[Stored items]
• • • • •

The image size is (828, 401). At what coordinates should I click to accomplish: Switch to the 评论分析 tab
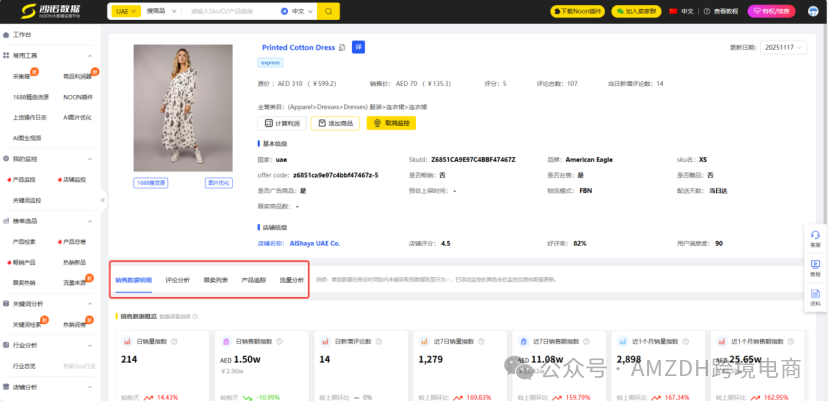[x=177, y=281]
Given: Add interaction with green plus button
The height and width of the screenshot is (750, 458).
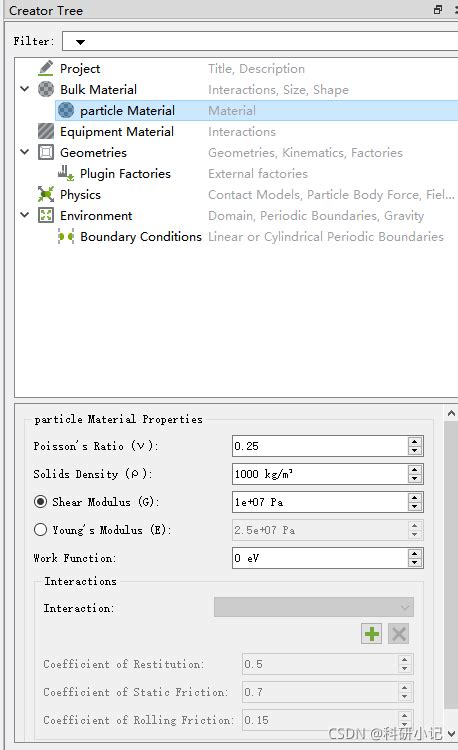Looking at the screenshot, I should [371, 634].
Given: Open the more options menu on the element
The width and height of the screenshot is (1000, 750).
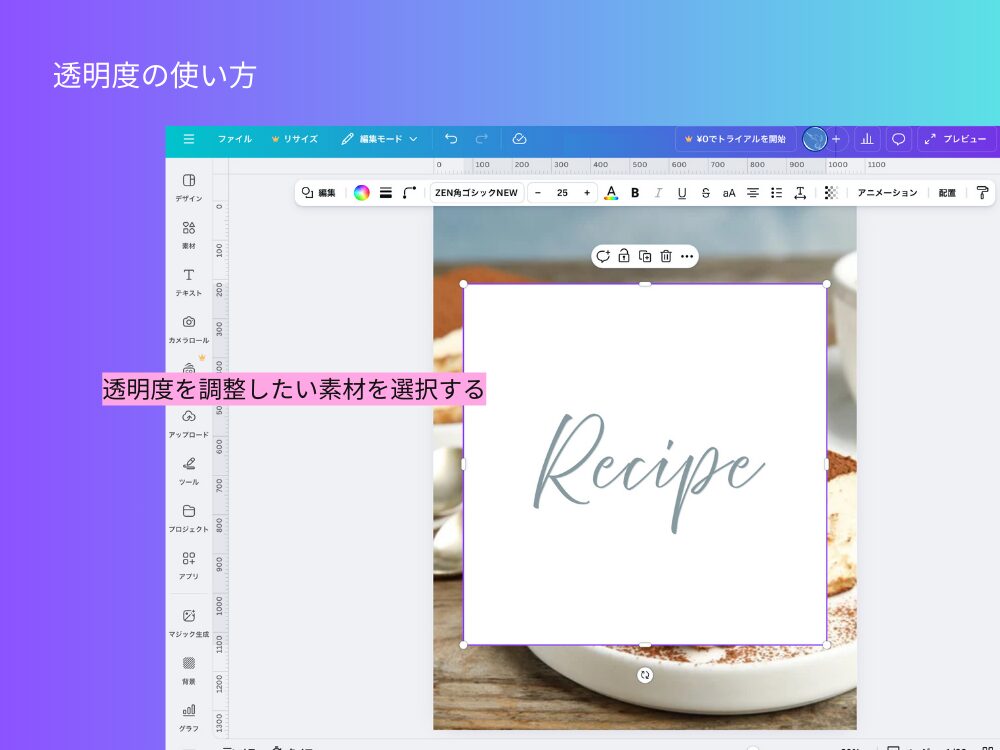Looking at the screenshot, I should 687,256.
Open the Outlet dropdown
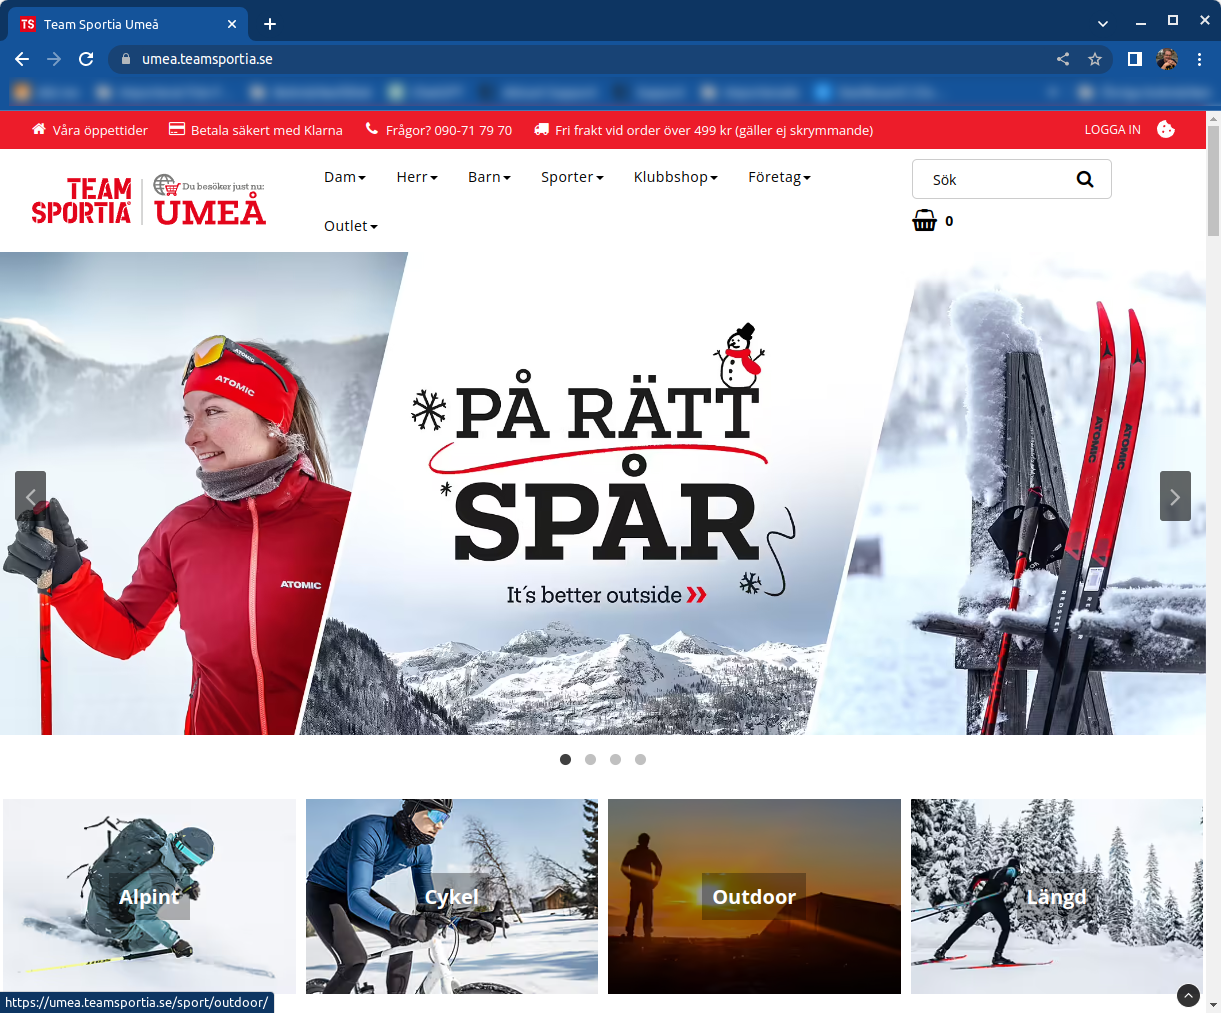 pyautogui.click(x=349, y=226)
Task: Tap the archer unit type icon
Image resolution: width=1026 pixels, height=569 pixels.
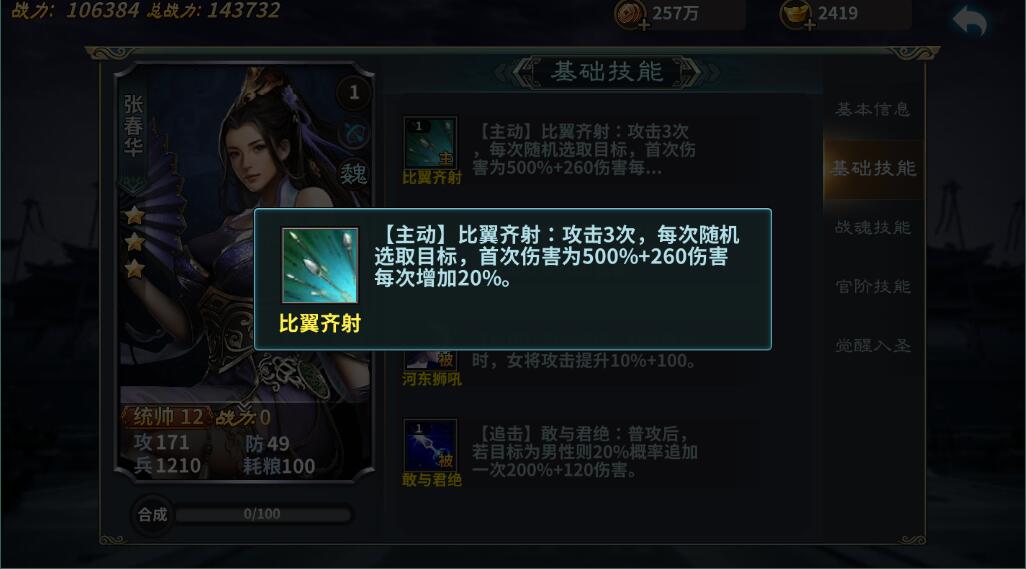Action: tap(354, 134)
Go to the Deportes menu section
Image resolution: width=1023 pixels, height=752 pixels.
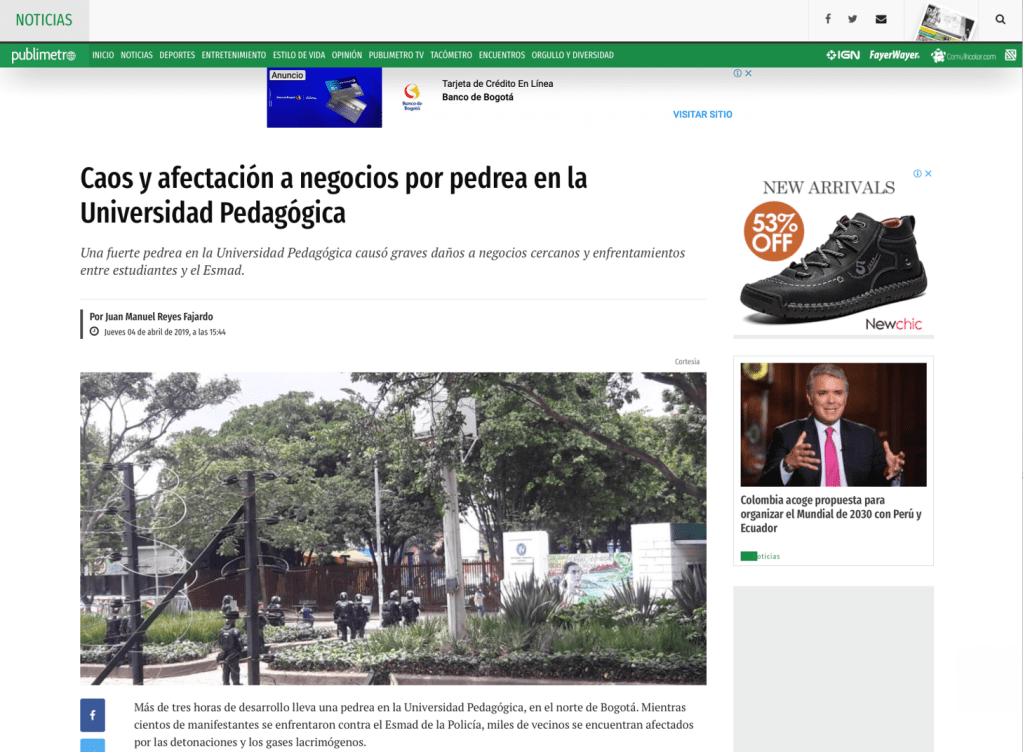coord(177,55)
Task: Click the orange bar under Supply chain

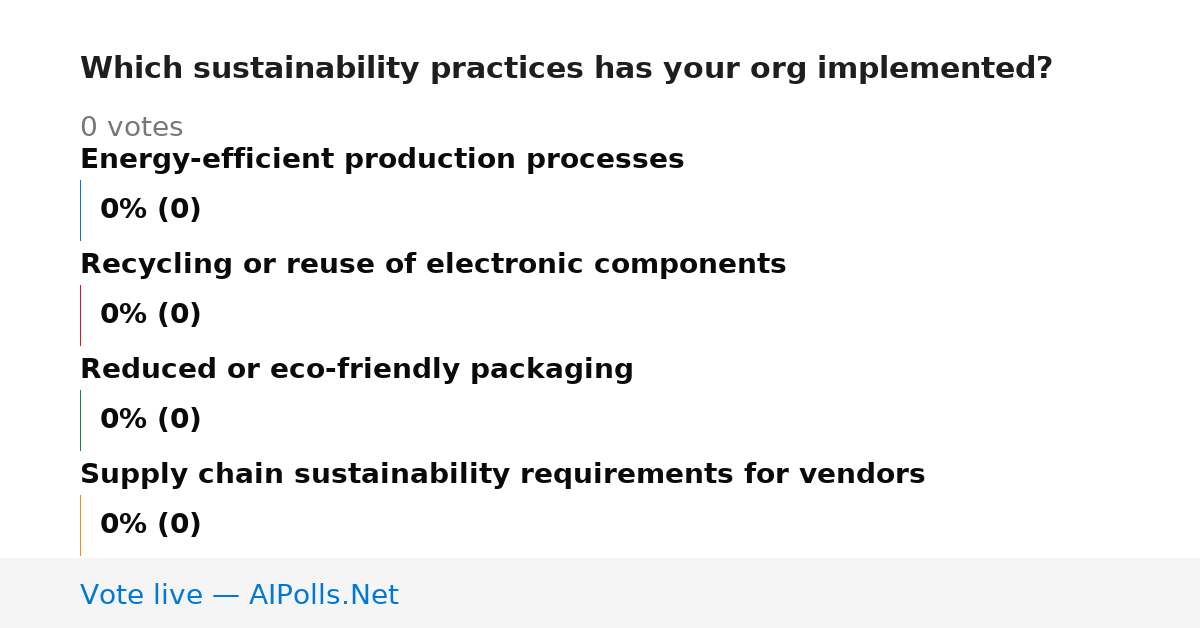Action: [80, 525]
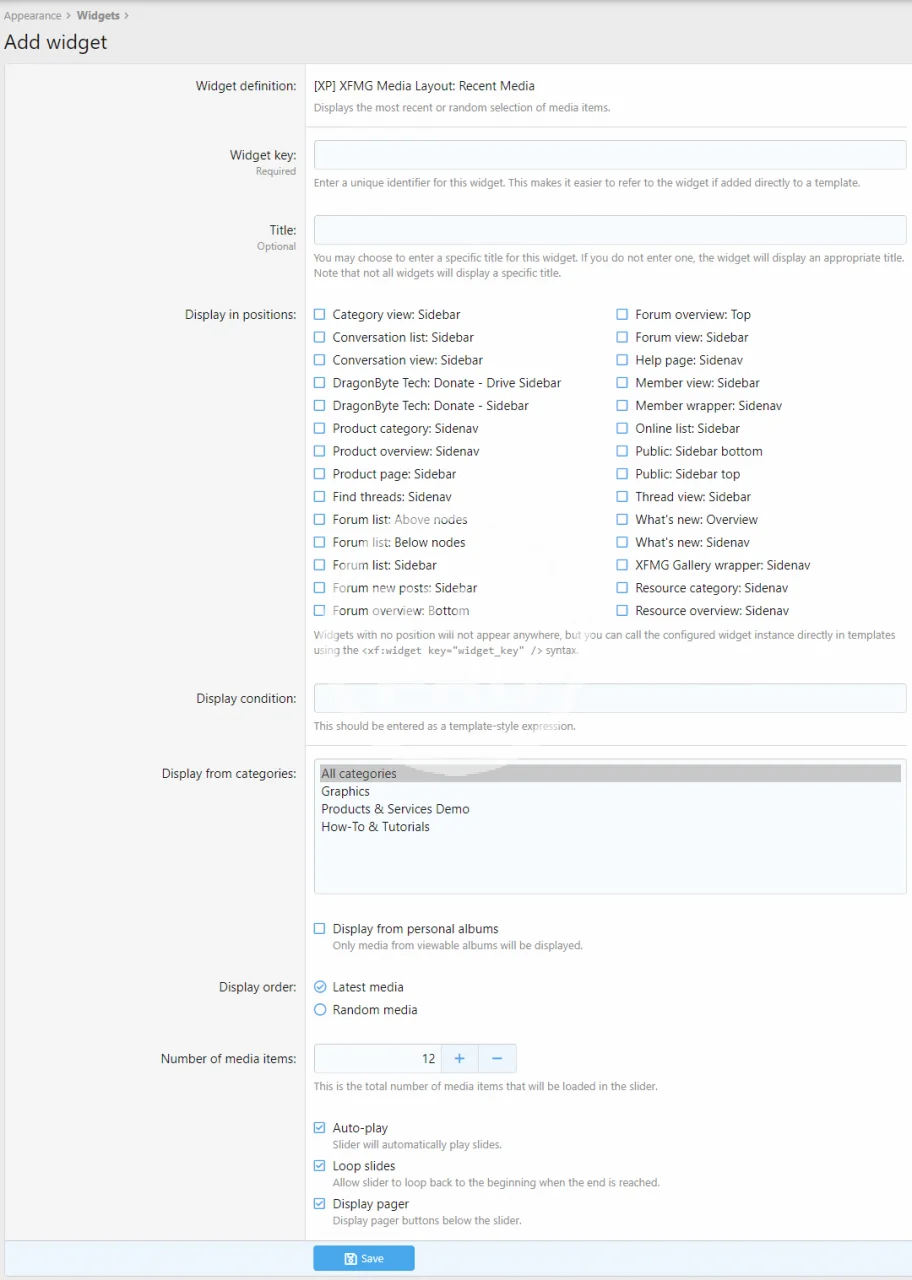Click the minus icon to decrease media items
The height and width of the screenshot is (1280, 912).
(497, 1058)
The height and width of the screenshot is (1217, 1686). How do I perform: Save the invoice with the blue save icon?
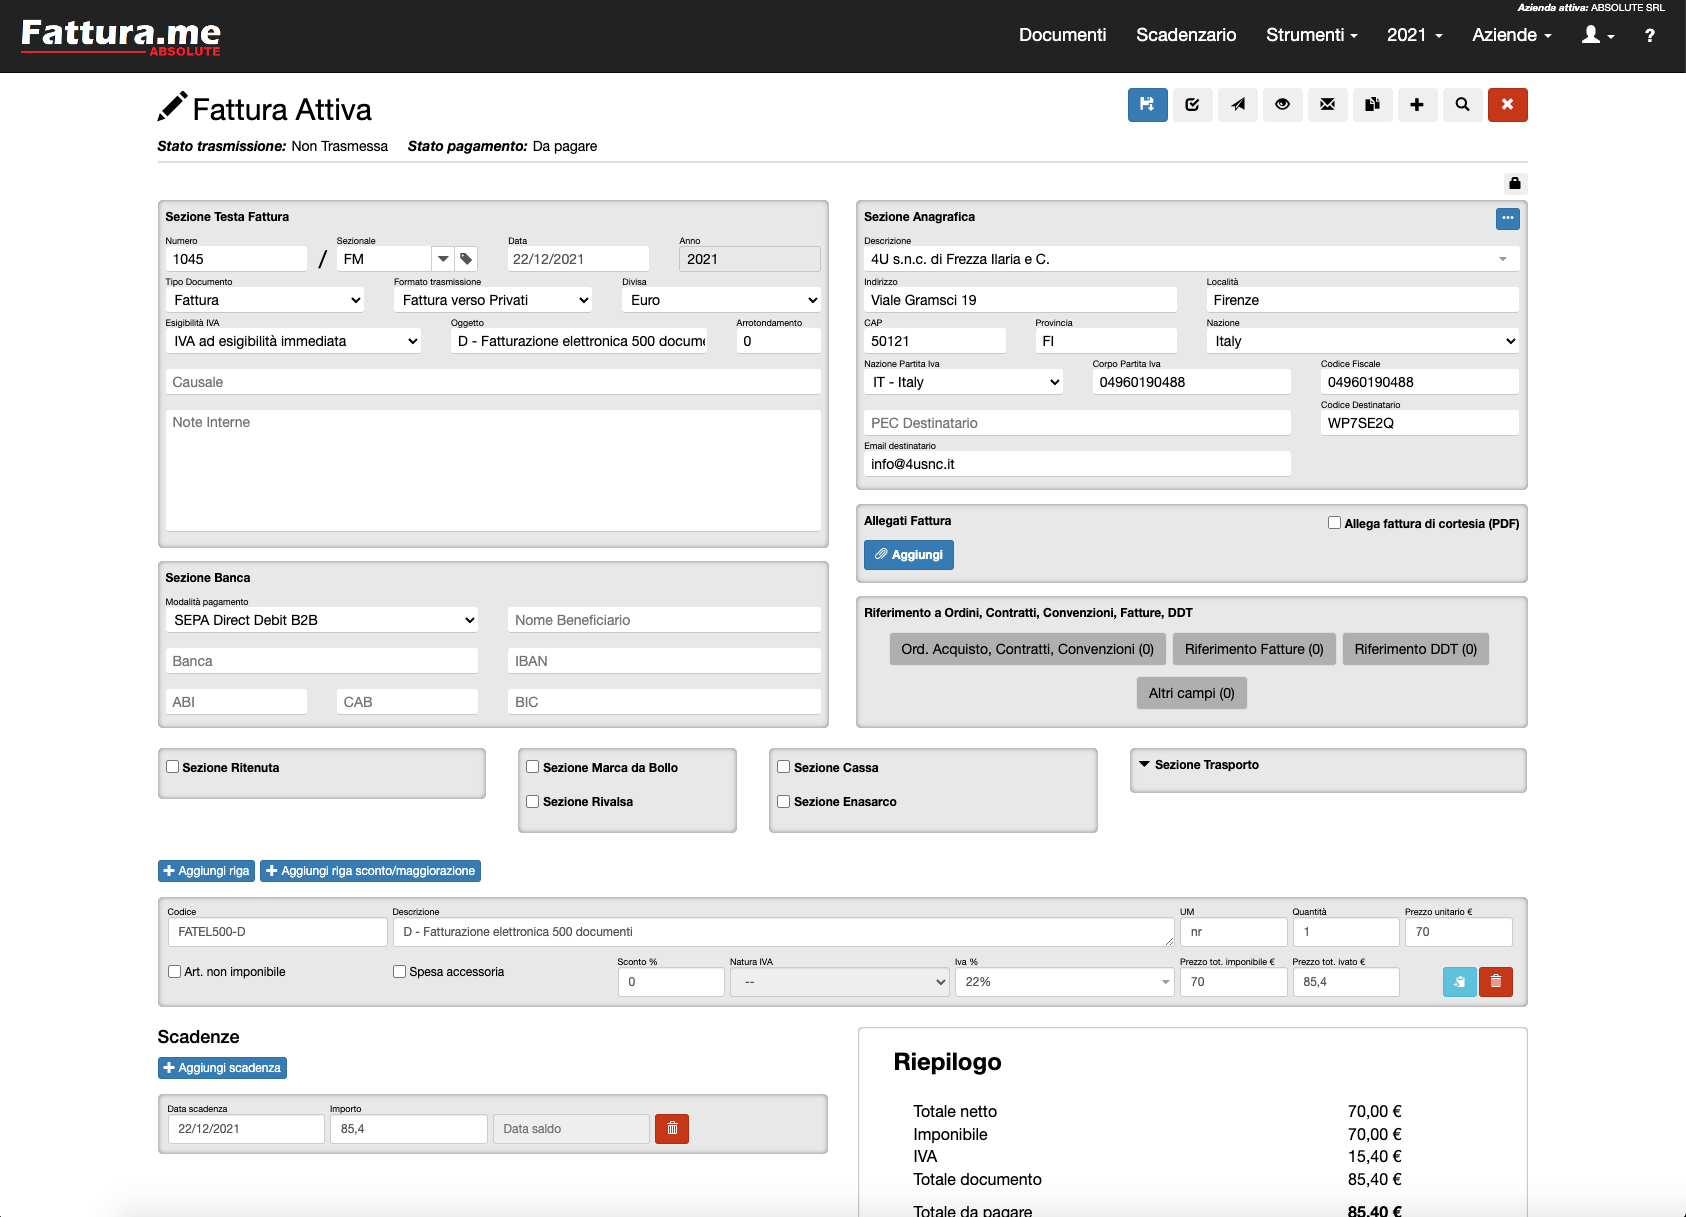[1147, 105]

• • • • •

## [INSTRUCTIONS TO FOLLOW]
Filter the data above down to lines with the word "menu", and copy them.

## [THE COMPLETED TASK]
Given: Open the more options menu on the element
Go to the Deportes menu section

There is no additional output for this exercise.